** BEGIN **

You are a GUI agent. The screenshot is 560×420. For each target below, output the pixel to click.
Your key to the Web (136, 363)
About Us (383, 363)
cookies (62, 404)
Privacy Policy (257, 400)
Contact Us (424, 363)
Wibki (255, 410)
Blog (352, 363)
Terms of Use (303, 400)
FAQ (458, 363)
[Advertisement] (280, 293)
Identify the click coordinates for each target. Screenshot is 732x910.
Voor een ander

** END **
** BEGIN **

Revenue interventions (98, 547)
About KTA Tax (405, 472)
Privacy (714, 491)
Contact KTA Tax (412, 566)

** END **

## [Task]
Rewrite the data from the line containing "Wibki (255, 410)" through the line containing "Voor een ander", both included, putting "News" in place of "Blog" and changing nothing else.

## [Output below]
Wibki (255, 410)
News (352, 363)
Terms of Use (303, 400)
FAQ (458, 363)
[Advertisement] (280, 293)
Identify the click coordinates for each target. Screenshot is 732x910.
Voor een ander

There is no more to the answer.